Traffic in London has always been a problem. But by the end of the 20th century, the city was drowning under some of the worst congestion in Europe. The average speed in the centre of the capital was just over 10mph. Transport for London, the quango charged with keeping Londoners moving by road and public transport, reckoned that would fall to 7mph unless something was done.
And so a radical scheme was proposed by the then mayor Ken Livingstone: create a zone within the city's central ring road that drivers would be charged a daily fee to enter. The details were thrashed out and the infrastructure put in place, and to much cheering on one side and a lot of grumbling on the other London unveiled its Congestion Charge on this day in 2003. From this day on (except at weekends) anyone driving into the central zone between 7AM and 10PM would be spotted by cameras and be liable for the £5 daily fee (now £15, every day except Christmas Day).

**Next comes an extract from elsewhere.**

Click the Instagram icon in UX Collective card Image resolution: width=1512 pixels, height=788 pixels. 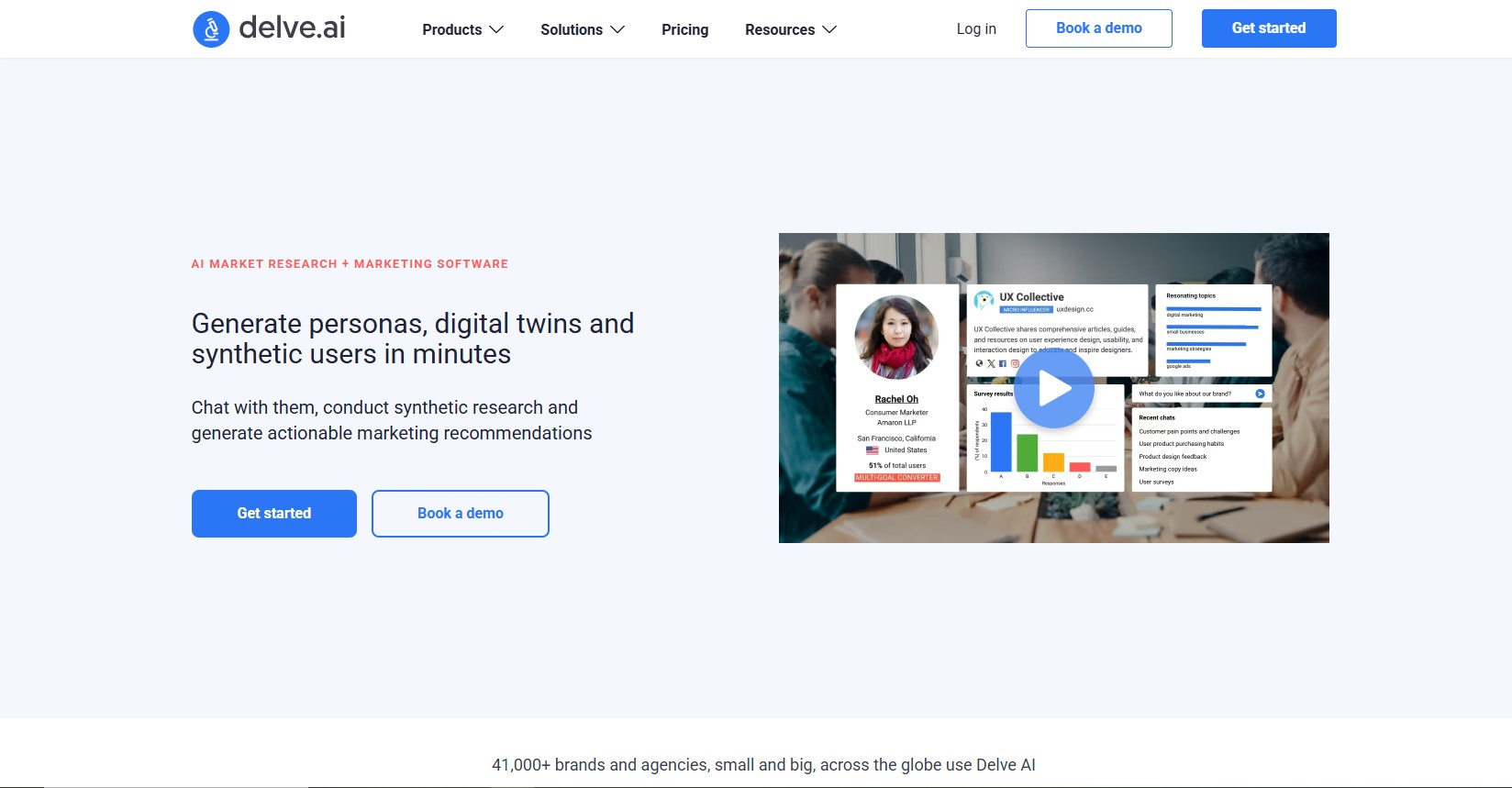[x=1015, y=364]
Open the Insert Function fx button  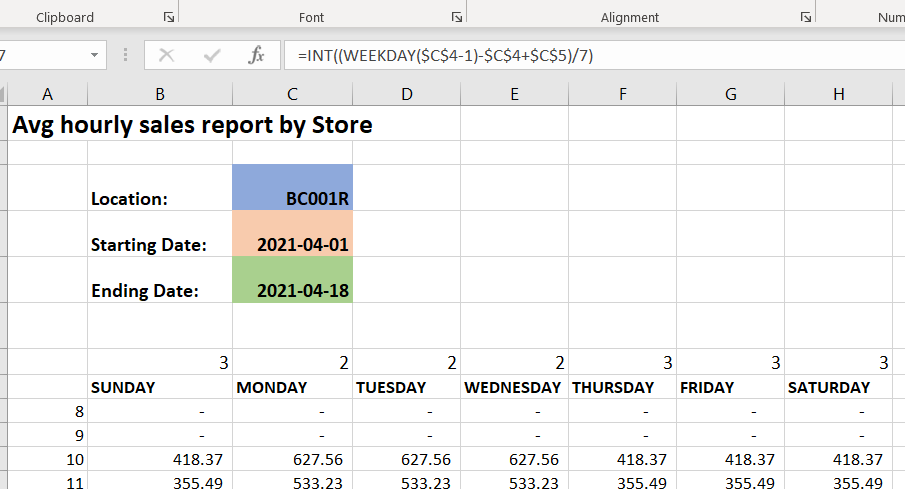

But not quite everyone – buses, taxis and blue-badge holders are exempt, and some people living within the zone are allowed a discount. Many less-polluting cars were also exempt, which led to an explosion in the sale of Toyota Priuses and other hybrid cars. Now, however, even those are deemed too dirty. Only cars which emit 75g of CO2 or less per kilometre and which meet the Euro 6 emissions standard get in for free. But that will change in October 2021.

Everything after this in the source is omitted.